Graveslab, Aghanagh, Co. Sligo
Co. Sligo |
Tombs & Memorials
Among the ruins of the late medieval parish church of Aghanagh in County Sligo, a seventeenth-century graveslab has been put to a secondary purpose that is easy to miss entirely.
Rather than lying flat as a memorial marker, the carved stone has been set upright and used as a blocking slab, sealing the entrance to a burial vault built against the eastern end of the church's southern wall. The slab still bears the coat of arms of the Hughes family, and though the inscription is worn and difficult to decipher, enough survives to make it quietly remarkable.
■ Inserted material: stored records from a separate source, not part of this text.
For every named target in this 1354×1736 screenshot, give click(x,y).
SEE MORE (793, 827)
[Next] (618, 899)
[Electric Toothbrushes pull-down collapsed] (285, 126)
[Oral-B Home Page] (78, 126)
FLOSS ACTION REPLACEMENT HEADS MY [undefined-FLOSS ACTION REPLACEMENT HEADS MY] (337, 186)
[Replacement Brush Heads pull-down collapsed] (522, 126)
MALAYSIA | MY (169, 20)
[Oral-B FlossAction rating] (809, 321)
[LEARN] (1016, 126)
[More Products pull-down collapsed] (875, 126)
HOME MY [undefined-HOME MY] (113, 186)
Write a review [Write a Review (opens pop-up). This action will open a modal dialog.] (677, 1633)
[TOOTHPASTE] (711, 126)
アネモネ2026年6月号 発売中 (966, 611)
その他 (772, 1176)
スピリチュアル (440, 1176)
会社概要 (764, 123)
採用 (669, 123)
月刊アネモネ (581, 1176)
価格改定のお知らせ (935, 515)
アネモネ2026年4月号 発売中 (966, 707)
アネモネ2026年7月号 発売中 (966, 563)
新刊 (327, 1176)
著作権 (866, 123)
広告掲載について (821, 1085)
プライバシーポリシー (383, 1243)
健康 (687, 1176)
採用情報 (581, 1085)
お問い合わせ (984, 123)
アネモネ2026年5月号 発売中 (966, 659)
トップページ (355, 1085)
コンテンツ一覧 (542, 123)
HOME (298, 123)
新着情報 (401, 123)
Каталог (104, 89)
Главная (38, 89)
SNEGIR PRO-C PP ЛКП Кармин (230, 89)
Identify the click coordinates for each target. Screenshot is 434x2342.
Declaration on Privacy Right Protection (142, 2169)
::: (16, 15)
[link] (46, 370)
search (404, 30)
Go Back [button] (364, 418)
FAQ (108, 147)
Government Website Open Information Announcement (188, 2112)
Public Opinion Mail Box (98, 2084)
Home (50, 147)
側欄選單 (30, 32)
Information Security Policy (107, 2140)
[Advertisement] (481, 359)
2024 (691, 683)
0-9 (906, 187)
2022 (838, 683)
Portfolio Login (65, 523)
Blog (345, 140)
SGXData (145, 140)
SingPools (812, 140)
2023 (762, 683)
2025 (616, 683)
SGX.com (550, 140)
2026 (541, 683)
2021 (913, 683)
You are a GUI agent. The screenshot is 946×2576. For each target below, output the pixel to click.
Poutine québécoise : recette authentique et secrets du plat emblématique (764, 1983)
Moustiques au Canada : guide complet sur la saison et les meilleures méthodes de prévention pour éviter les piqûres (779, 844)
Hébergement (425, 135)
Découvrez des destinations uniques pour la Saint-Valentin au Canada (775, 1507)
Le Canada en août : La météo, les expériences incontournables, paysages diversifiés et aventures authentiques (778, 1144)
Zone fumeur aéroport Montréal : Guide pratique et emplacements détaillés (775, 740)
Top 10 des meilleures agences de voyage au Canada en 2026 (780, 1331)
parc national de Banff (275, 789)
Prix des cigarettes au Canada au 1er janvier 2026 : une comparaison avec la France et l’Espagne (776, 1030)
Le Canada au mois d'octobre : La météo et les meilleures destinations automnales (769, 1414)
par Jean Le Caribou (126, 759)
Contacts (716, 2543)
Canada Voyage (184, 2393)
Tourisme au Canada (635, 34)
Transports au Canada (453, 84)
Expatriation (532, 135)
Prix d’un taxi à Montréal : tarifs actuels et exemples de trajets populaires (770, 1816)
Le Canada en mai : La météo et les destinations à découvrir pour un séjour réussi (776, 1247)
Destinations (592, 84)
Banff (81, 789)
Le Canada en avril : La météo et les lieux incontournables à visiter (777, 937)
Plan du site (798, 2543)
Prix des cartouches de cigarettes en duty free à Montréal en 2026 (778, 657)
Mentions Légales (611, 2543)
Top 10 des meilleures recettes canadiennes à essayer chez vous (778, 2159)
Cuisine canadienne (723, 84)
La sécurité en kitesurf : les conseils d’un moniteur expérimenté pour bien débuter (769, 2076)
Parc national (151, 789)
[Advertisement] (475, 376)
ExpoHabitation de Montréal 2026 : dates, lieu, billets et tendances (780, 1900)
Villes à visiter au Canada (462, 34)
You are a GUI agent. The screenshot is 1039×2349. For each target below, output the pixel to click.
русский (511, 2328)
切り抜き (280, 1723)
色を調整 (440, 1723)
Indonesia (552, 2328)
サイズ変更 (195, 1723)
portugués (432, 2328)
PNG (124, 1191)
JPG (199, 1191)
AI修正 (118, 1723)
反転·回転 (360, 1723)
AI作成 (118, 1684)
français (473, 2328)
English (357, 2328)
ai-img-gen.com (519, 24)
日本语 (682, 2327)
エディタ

The text was recorded in 1882 by the antiquarian W. G. Wood-Martin, who transcribed it as: "Here lyeth the body of Winefred Hughes wife to Captain Henry Hughes who deceased the 1st (?) day of March Anno Domini 1609. Here lyeth the body of Captain..." The sentence breaks off, the rest presumably lost to weathering or damage. Wood-Martin read the year as 1609, but closer examination suggests the date is more likely 1659, which would place Winefred Hughes's death in the mid-seventeenth century, a period of considerable upheaval in Connacht. The uncertainty around a single digit is a small thing, but it shifts the entire context of who these people were and when they lived. Captain Henry Hughes and his wife occupy a vault whose door is their own memorial stone, a practical and perhaps economical reuse of a commemorative object that says something about how the living arranged themselves around their dead in post-Reformation rural Ireland.